Image registry planning

EAS pulls images from an image registry when deploying services. Store your images in Container Registry ACR and use the VPC address for better performance and security.

Important

Pulling images over the public internet poses security risks and is significantly slower. Don't use public internet access for image pulls.

ACR Personal Edition

  • Free to use, but only available in a single region. Cross-region image pulls require a public internet address.

  • Use ACR Personal Edition for testing only, and make sure it's in the same region as your EAS service.

ACR Enterprise Edition

  • Provides stronger security, performance, and global synchronization. EAS services can pull images securely at high speed over the private network, within the same region or across regions.

  • Use ACR Enterprise Edition in production environments.

Self-hosted image registry

  • If you use a self-hosted registry such as Harbor in an Alibaba Cloud VPC, the registry address is only accessible within that VPC. Similar to ACR Enterprise Edition, configure the VPC for your EAS service so that the registry and EAS service are in the same VPC.

Image registry authentication

For private registries that require authentication, provide credentials when deploying the service.

In the JSON configuration file, use the dockerAuth parameter to specify authentication credentials. The value is the Base64-encoded form of username:password.

For example, for abcd:abcde12345, run echo -n "abcd:abcde12345" | base64 to get YWJjZDphYmNkZTEy****, which is the value to use for dockerAuth.

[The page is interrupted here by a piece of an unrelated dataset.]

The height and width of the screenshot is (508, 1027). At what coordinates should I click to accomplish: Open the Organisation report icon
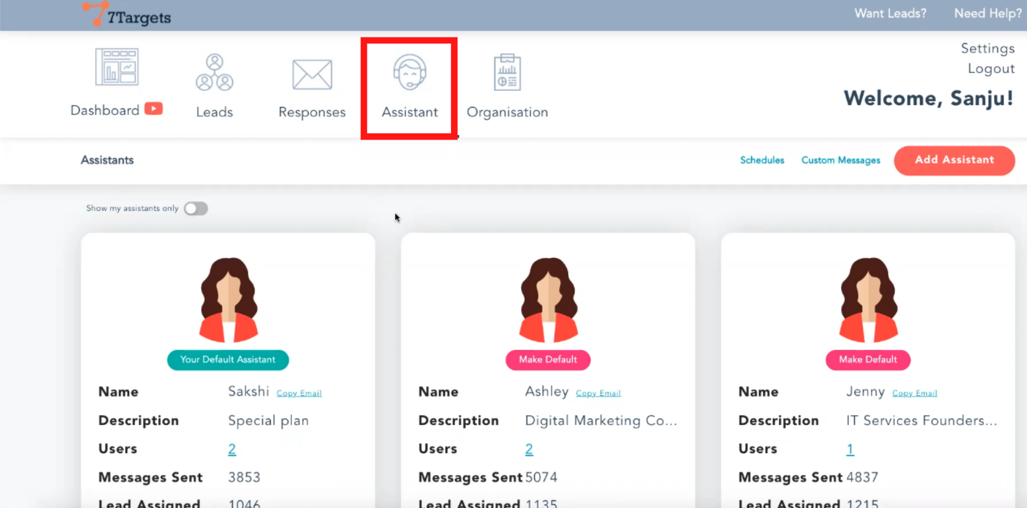click(507, 72)
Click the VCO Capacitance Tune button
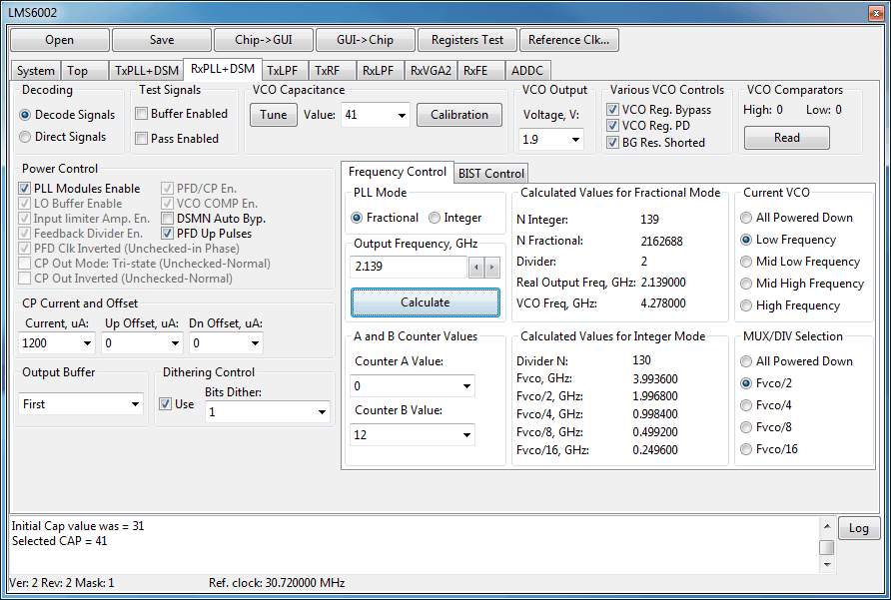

{"dockerAuth": "YWJjZDphYmNkZTEy****"}
Note

When using an ACR image registry under the same Alibaba Cloud account and in the same region, EAS you can pull images without credentials — no username or password needed.

Quick start: build and deploy a custom image

This section shows how to build a Gunicorn and Flask web service image on an Alibaba Cloud ECS instance, push it to ACR, and deploy it as an EAS online service.

Step 1: Set up your environment

Before you begin, make sure the following resources are ready:

  • Virtual Private Cloud (VPC): EAS services, ECS instances, and ACR communicate over a VPC for stable, secure image push and pull operations.

  • Container Registry (ACR): Stores and manages your custom images. See Push and pull images to set up an ACR Enterprise Edition instance with the required namespaces and repositories.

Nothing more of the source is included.